An Application of Machine Learning for the Identification of Adolescent Smoking Risk Factors

2.50
Hdl Handle:
http://hdl.handle.net/10755/621851
Category:
Full-text
Format:
Text-based Document
Type:
Poster
Level of Evidence:
N/A
Research Approach:
N/A
Title:
An Application of Machine Learning for the Identification of Adolescent Smoking Risk Factors
Author(s):
Chung, Sophia; Li, Youngji
Lead Author STTI Affiliation:
Gamma
Author Details:
Sophia J. Chung, PhD, MSN, RN, Professional Experience: 2015-present -- Assistnat Professor, Department of Nursing, University of Ulsan, South Korea Author or coauthor of three publication primarily related to child health care and three additional publication related to various topic, including health promotion and health literacy About ten presentations at conferences or meetings Author Summary: Sophia Chung is an assistant professor from University of Ulsan.

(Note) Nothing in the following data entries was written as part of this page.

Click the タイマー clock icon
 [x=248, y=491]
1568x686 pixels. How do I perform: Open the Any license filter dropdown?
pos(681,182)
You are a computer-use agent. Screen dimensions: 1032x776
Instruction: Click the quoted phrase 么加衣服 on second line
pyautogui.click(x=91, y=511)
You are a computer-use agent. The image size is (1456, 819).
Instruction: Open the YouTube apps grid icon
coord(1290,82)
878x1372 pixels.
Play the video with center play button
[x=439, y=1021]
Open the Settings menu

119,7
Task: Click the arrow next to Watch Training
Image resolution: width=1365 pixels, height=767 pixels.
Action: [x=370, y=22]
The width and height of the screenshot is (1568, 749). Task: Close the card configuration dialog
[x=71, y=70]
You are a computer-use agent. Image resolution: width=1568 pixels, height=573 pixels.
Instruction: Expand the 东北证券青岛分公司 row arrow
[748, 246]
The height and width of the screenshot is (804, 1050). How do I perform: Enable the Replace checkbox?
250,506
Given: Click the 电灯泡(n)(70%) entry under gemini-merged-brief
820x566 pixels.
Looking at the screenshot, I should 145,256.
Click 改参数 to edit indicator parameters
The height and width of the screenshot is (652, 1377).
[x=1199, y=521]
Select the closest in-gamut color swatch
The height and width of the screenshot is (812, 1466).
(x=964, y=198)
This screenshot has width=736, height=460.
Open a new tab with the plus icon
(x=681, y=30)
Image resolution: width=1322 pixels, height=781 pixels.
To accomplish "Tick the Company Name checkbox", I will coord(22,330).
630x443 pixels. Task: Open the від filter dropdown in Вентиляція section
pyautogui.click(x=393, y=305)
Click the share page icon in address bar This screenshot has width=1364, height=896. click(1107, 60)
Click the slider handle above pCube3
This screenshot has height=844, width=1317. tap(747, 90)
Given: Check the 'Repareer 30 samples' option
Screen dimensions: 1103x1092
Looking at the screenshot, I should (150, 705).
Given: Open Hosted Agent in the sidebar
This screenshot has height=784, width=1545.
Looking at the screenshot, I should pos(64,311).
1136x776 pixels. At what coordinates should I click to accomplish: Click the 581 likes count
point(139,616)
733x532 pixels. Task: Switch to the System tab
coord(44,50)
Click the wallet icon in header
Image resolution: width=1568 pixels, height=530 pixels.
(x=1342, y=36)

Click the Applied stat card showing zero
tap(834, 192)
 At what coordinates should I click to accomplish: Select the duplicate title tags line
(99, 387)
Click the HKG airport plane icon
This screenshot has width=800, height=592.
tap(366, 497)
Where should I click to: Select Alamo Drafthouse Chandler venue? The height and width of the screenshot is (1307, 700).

Her research focuses on adolescents' health promotion, including physical activity, diet, and smoking. At this presentation, she explains the risk factors related to adolescents’ smoking behaviors using machine learning approach.
Abstract:
Purpose: Smoking is known to be a modifiable risk behavior that causes various health problems that include cancer and respiratory disease. Moreover, the literature reveals that adolescent smoking behaviors are likely to persist through adulthood, and this is the case in countries worldwide. In South Korea, despite many effeorts to reduce smoking among Korean adolescents, this modifiable risk behavior remains a significant social problem. An effective intervention to target and modify the behavior of adolescents concerning smoking must understand and address the factors that underlie and influence the behavior of smoking. These factors canbe surfaced in data using an appropriate approach. Machine learning is an approach that is well suited to reveal patterns of infromation in large, complex datasets that are useful in predicting outcomes (Chekround, 2016). For example, machine learning has been used to predict readmission in in-patients (Mortazavi, 2016; Frizzell, 2016). However, this approach had not yet been applied to address an adolescents risk behavior, such as smoking. Therefore, the goal of this study was to identify the predictors of adolescents smoking behaviors in South Korea using a machine-learning approach.

Methods: The 2015 Korean Youth Risk Behviors Web-based Survey (KYRBS) was used as the data source of this study. The KYRBS is an annual, nationwide survey conducted in South Korea to examine health behaviors that include cigarette smoking, individual hygiene, and alcohol consumption. Data gatered in the 2015 KYRBS was collected via self-report questionnaires responded to by 68,043 students in grades 7 through 12 in randomly-selected 800 schools in South Korea. For this study, we used 5,123 surveys which completed items concerning smooking on the questionnaires. This study utilized the machine-learning pipeline developed by Fayyad (1996) and Yoon (2015). To reduce the "surse of dimensionality," in which a high number of inter-related variables in large dataset interfere with the accuracy of the machine-learning model, we selected clinically meaningful features based on the concpetual framework for adolescent risk behaviors (Jessor, 1991). Then, we applied three machine learning algorithms embedded in Weka (i.e., J48, Naïve Bayes, and Logistic Regression) to build a predictive model for the smoking behavior of the adolescents represented by the KYRBY dataset. The final model was selected based on the accuracy of not only the predictive model, but also the F-measure calculated using precision and recall rate.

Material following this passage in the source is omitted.